The conversation went like this text below, on his website.
Dave [To] Garth: I can only answer one of your quesions at this time. You, [Garth,] asked: *Could one say that YHWH *has* indeed been marked with the precise points of Adonay, albeit only some of those points?
[Dave [To] Garth: NO, I personally believe that it would be disingenous for a scholarly source to say something like, "Jehovah has the precise same vowel points as "Adonay" except that the first vowel point in each word is different."
[Garth responds to Dave]: Please note that these are not the words that I have said or would say.
My claim is that the same point marked under the Yod in YHWH is also under the 'aleph in 'adonay: The sh:wa point, marks a reduced vowel in both cases.
The shwa in 'adonay has additional marking which the sh:wa placed in YHWH does not have: it is thus called a 'compound sh:wa' because the patach mark beside it specifies the quality of the reduced vowel.
When the sh:wa occurs without a quality mark, the sh:wa's quality is not marked.
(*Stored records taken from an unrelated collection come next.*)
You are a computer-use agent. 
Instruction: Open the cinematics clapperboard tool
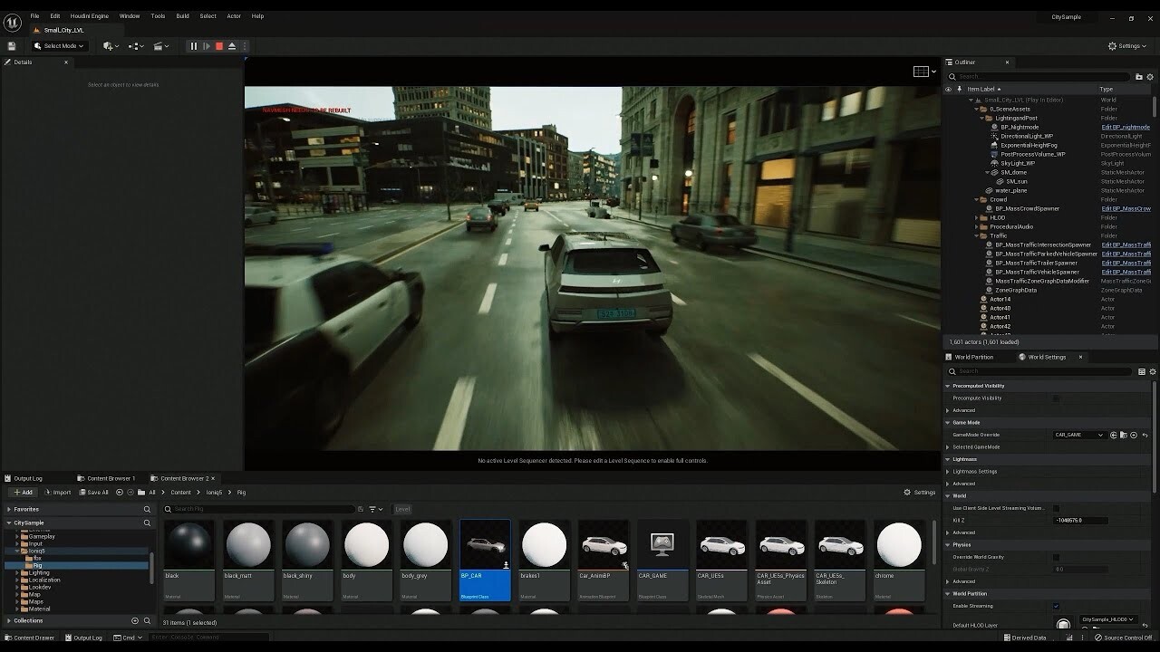coord(160,45)

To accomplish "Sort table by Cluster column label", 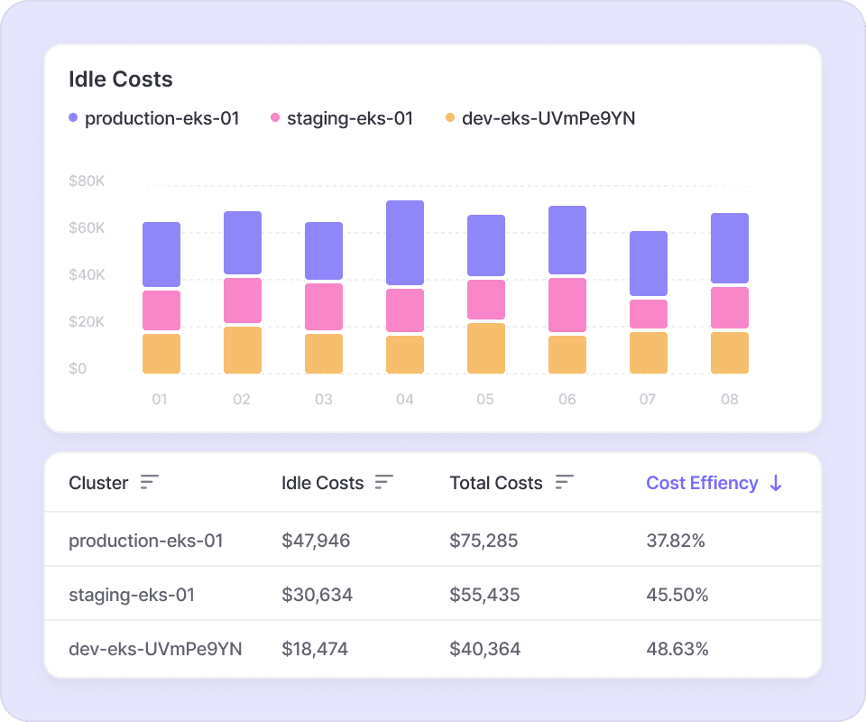I will 98,483.
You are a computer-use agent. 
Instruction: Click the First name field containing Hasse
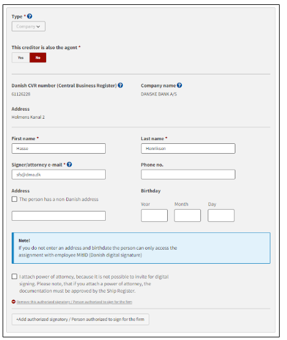(58, 149)
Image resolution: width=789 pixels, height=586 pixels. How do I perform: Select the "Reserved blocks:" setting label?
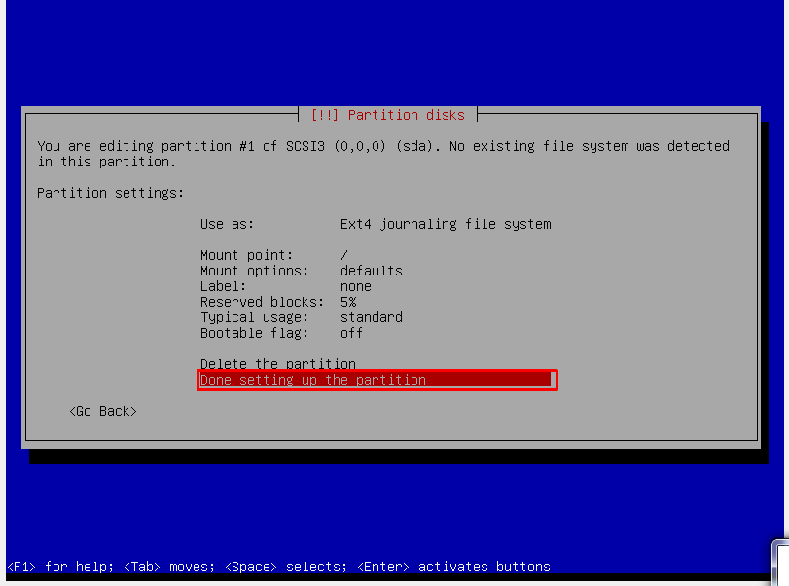[262, 302]
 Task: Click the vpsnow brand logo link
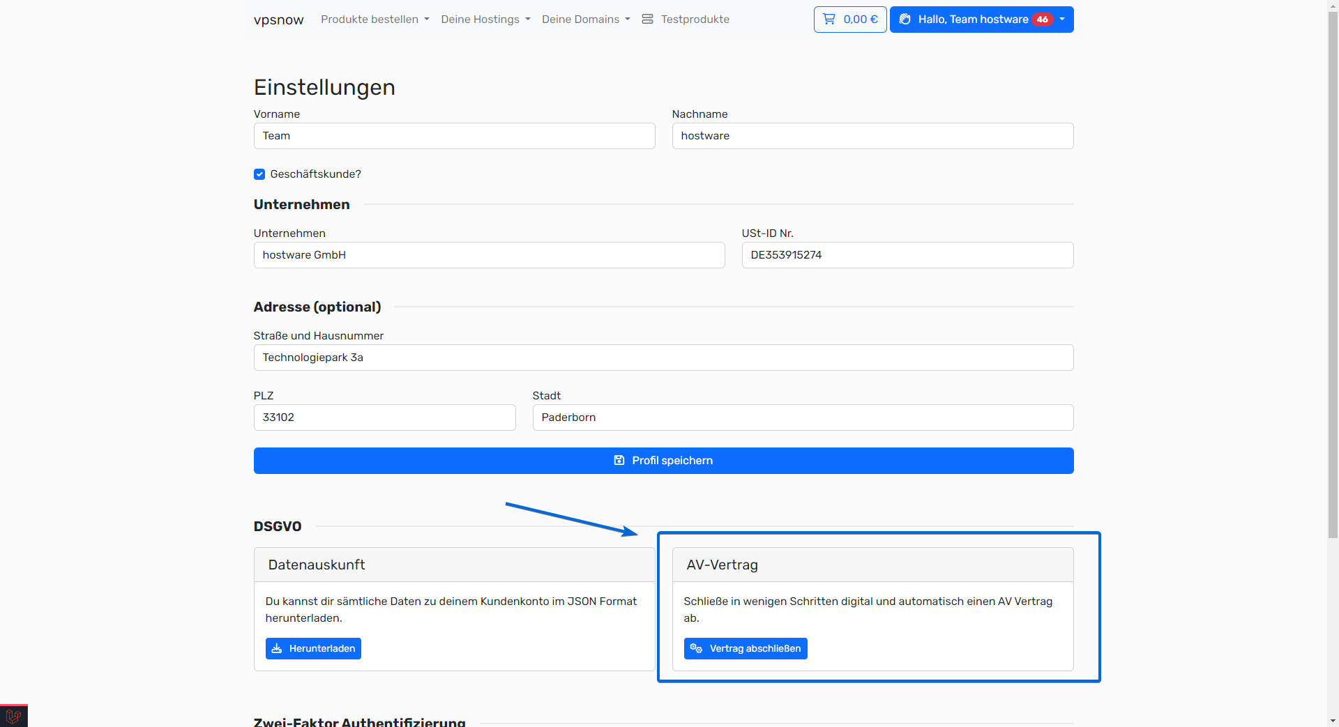tap(278, 20)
It is not that the sh:wa necessarily has no quality or a different quality, or marks a 'different vowel' from the compound sh:was: rather, the lack of the marking of a simple sh:wa simply means that the vowel's quality hasn't been marked.
My suggestion is not ingenuous or insincere, but reflects the linguistic concept of 'markedness', which is appropriately applied to the case of composite sh:was, which are simply sh:was with additional *quality* marking.
I recommend that you investigate the concept of markedness, and http://en.wikipedia.org/wiki/Markedness might not be the best place to do that, but at least it's a start.
The basic linguistic concept of markedness is that a lack of markings is just that: a lack of specification.
The simple sh:wa doesn't tell us that a different vowel from 'a' is to be pronounced: it tells us NOTHING about the quality of the vowel: it speaks only of the quantity of the vowel: i.e. the vowel is reduced (more correctly, it tells us there is no full vowel after the marked consonant, and hence it also occurs to mark closed syllables).
Generally, the quality of reduced vowels is only marked under gutteral consonants.
Here I suggest the quality is deliberately unmarked, because the quality of the pronounced vowel of 'adonay is the same as the quality of the true vowel of the Name YHWH.